*Instruction*. Reproduce, word for word, the whole passage below on a court of final appeal.

*Text shown*.
* * * * * * * * *

I support the concept of a court of final appeal, although for none of the reasons given so far. I do not believe that it is constructive to look at past examples; one has to consider generalities. In too many instances the arguments advanced in support of a court of final referees have related to a particular case. That is unwise. Anyone who believes that a particular system is right on every occasion is wrong. Everyone makes mistakes. Anyone who practises either as a solicitor or as a barrister—I have practised as both—knows that he has made mistakes in the past. A mistake may be made by failing to call a witness. The significance of a tiny piece of scientific evidence may not be apparent at the time; one fails to realise its significance. Only later does scientific knowledge highlight the fact that there was more significance to that tiny piece of evidence than was thought at that time.

Judges, counsel, solicitors and witnesses are human and make mistakes. I do not intend to refer to the findings of the May inquiry, but it is so easy to look back 14, 15 or 20 years and be hypercritical of actions taken by human beings at that time. It is more productive to accept that people try to do their job, within the confines of the system, as well as they can but that they are constrained by the knowledge that exists at the time.

* * * * * * * * *

*Supplied information*.
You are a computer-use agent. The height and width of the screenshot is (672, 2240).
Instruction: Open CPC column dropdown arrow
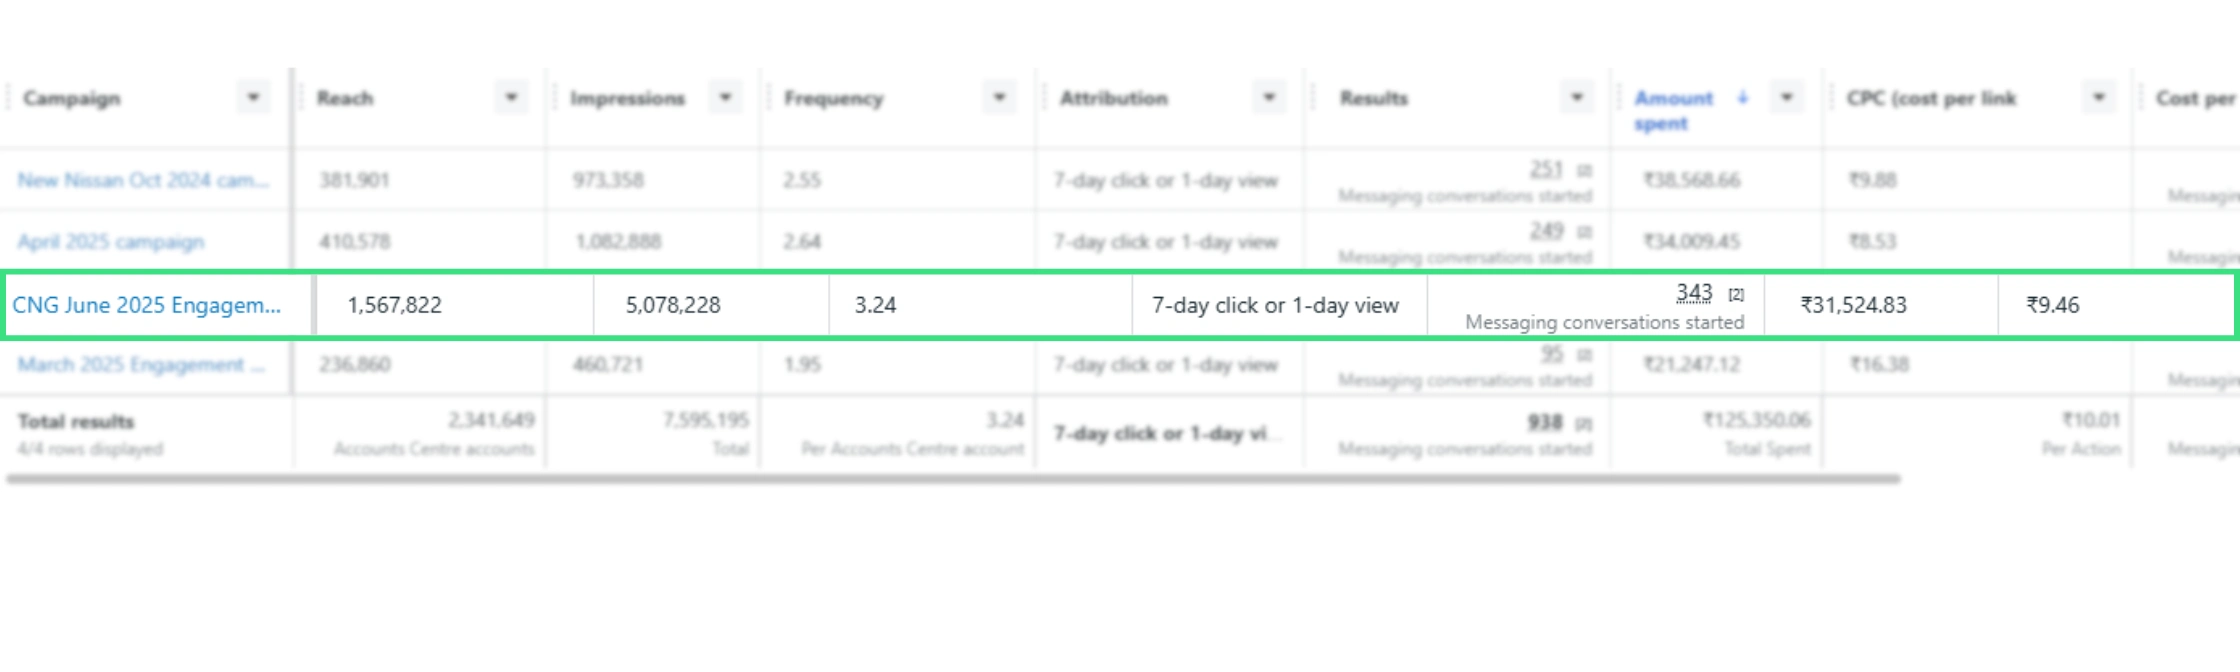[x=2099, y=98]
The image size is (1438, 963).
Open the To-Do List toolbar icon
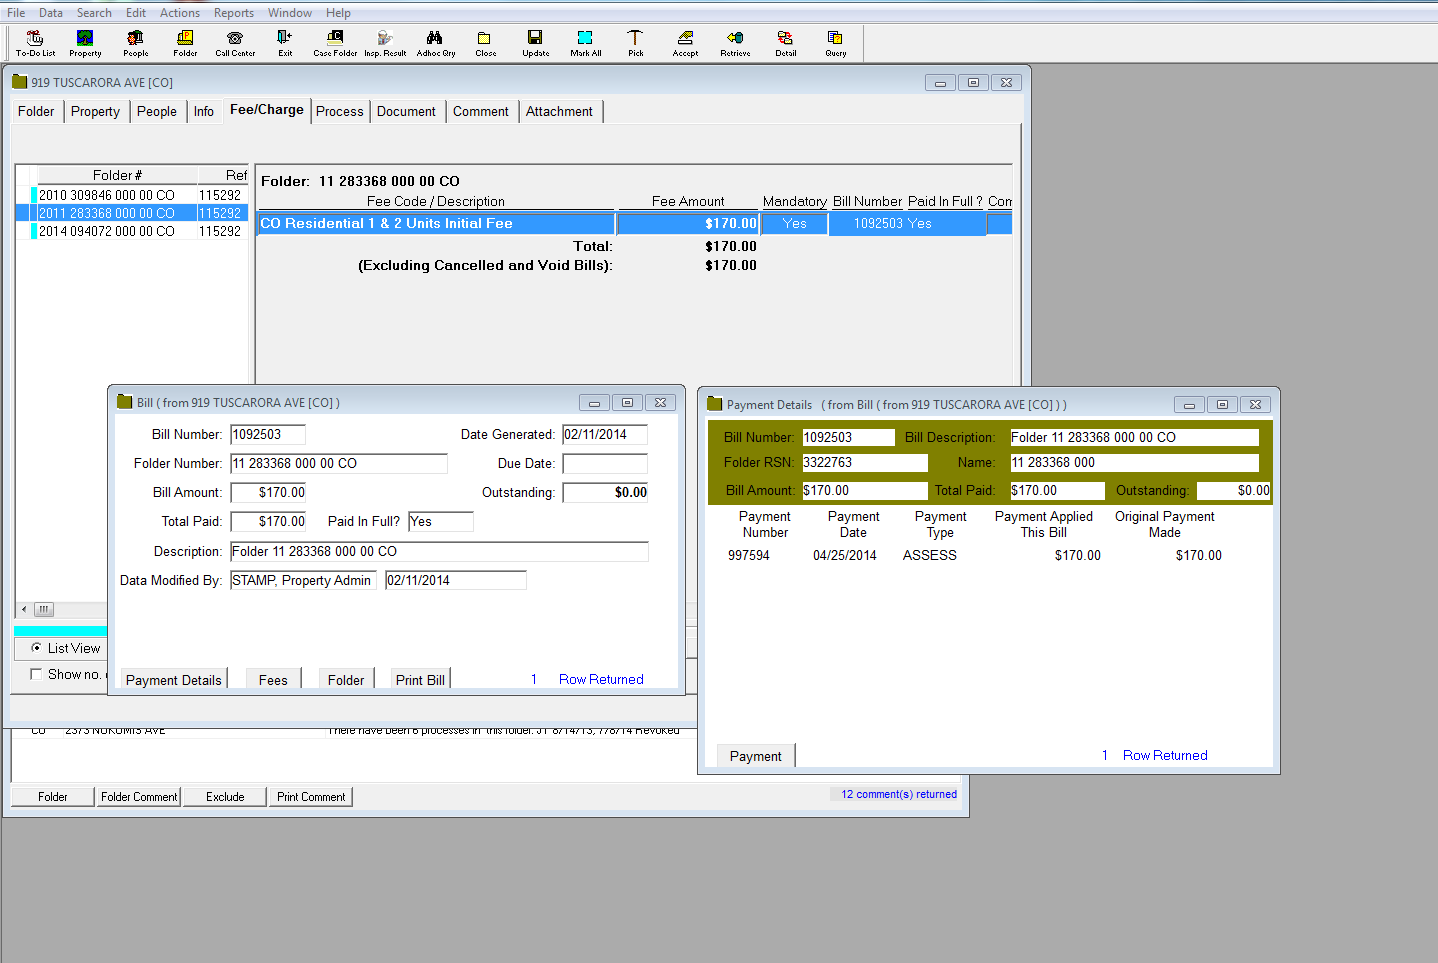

* * * * * * * * *

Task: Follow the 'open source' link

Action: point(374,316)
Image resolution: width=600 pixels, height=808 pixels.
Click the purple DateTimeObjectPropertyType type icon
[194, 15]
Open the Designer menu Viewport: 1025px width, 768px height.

* * * * * * * * *

*Answer in full*.
I support the concept of a court of final appeal, although for none of the reasons given so far. I do not believe that it is constructive to look at past examples; one has to consider generalities. In too many instances the arguments advanced in support of a court of final referees have related to a particular case. That is unwise. Anyone who believes that a particular system is right on every occasion is wrong. Everyone makes mistakes. Anyone who practises either as a solicitor or as a barrister—I have practised as both—knows that he has made mistakes in the past. A mistake may be made by failing to call a witness. The significance of a tiny piece of scientific evidence may not be apparent at the time; one fails to realise its significance. Only later does scientific knowledge highlight the fact that there was more significance to that tiny piece of evidence than was thought at that time.

Judges, counsel, solicitors and witnesses are human and make mistakes. I do not intend to refer to the findings of the May inquiry, but it is so easy to look back 14, 15 or 20 years and be hypercritical of actions taken by human beings at that time. It is more productive to accept that people try to do their job, within the confines of the system, as well as they can but that they are constrained by the knowledge that exists at the time.